Die Europäische Kommission hat eine neue Version der sogenannten Standardvertragsklauseln veröffentlicht (“Standard Contractual Clauses”, kurz SCC). Dieses Update ist von allen Unternehmen zu beachten, die die Dienste von US-Dienstleistern, wie z.B. Microsoft 365, Google, Facebook oder Amazon nutzen und ggfs. Daten mit Standorten außerhalb der EU austauschen.
Die SCC dienen dazu, den Datentransfer mit sog. (Datenschutz) Drittländern (USA, U.K., China, Indien etc.) zu regeln und insbesondere den Datenaustausch mit USA nach dem Wegfall des EU-US Privacy Shield zulässig zu gestalten. Darüber hinaus wurde Ende Mai auch der Beschluss in der EU gefasst, U.K. als nicht sicheres (Datenschutz) Drittland nach dem Brexit einzustufen. Damit gilt auch die Anforderung zum Abschluss des neuen SCC für Standorte oder Dienstleister in U.K..
Nachtrag zum 30.06.2021: Entgegen dem Beschluss des EU-Parlaments hat die EU-Kommission U.K. abschließend als sicheres Drittland eingestuft. Damit bleiben die Anforderungen zur Datenschutzregelung mit Verantwortlichen in U.K. wie vor dem Brexit, d.h. ein Auftragsverarbeitungsvertrag bzw. data processing agreement ist in der Regel ausreichend.

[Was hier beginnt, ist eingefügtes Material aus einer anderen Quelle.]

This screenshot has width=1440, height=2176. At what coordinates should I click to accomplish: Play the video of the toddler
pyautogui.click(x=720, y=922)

Die neuen Standardvertragsklauseln wurden in den letzten Monaten (endlich) an die DSGVO angepasst und berücksichtigen die EuGH-Rechtsprechung zum Privacy Shield. Folglich müssen alle bestehenden Verträge durch die neuen Standardvertragsklauseln innerhalb von 18 Monaten aktualisiert werden. Neue Verträge sind ab dem 04.06.2021 nur noch auf Basis der neuen Standardvertragsklauseln abzuschließen.
Was ist nun zu tun?
Für fast alle Organisationen wird ein Handlungsbedarf aufgrund der genutzten Dienste innerhalb der Webseiten und sozialen Medien bestehen.
Alle nicht EU-Dienstleister sind hinsichtlich der Verträge zu prüfen und es ist davon auszugehen, dass die großen Anbieter (Microsoft, Google etc.) innerhalb der nächsten Monate darauf reagieren werden. Somit werden diese Anbieter Updates in geeigneter Form zur Verfügung stellen, die dann in der Liste der Auftragsverarbeiter des Datenschutzmanagementsystems (DSMS) zu hinterlegen sind.

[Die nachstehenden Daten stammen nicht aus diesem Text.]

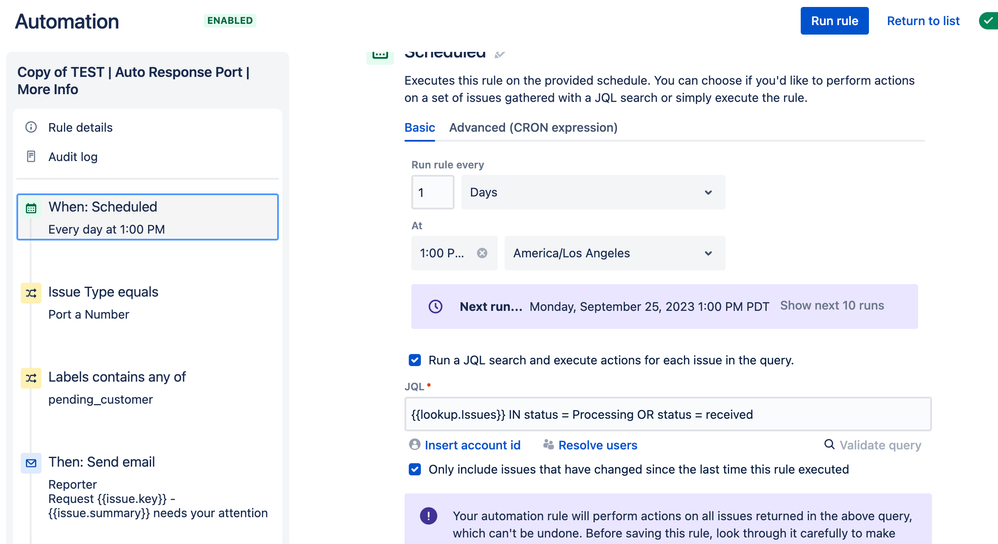Click the Rule details info icon
Image resolution: width=998 pixels, height=544 pixels.
31,127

Einige kleinere Anbieter haben sich auch nach dem Wegfall des Privacy Shield (2020) mit der Vertragsanpassung „schwer getan“ bzw. nicht geliefert. Diese sind dann spätestens Ende des Jahres direkt zu kontaktiert.

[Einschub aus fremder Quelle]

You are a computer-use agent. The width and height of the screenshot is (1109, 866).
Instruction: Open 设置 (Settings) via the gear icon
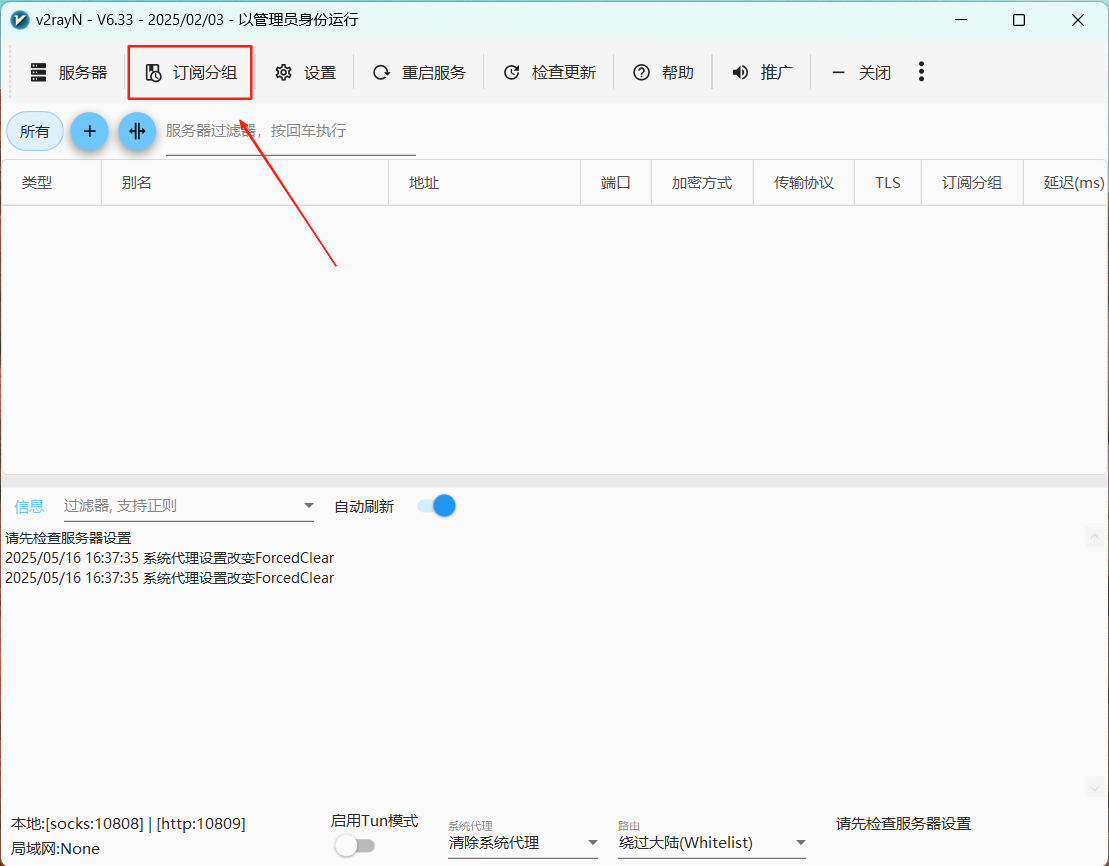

Alle selbst erstellten Verträge sind innerhalb der nächsten 18 Monate zu aktualisieren.
Schlussfolgerung
Die veranschlagten 18 Monate zur Aktualisierung der bestehenden Verträge werden schnell vergehen und es ist damit zu rechnen, dass die Aufsichtsbehörden Verträge mit US-Anbietern bald als unzulässig erklären werden. Aus diesem Grund ist keine Zeit zu verlieren. Leider entsteht damit nach den großen Veränderungen im Jahr 2020 mit Einführung der Consent Tools und dem Wegfall des Privacy Shields erneut ein großer Aufwand zur Aktualisierung der Verträge.
Interessant wird jedoch das weitere Vorgehen zum Privacy Shield, denn die EU hat eine Neuauflage in Aussicht gestellt. Es ist durchaus denkbar, dass einige Anbieter dies bei der Überarbeitung der Verträge berücksichtigen.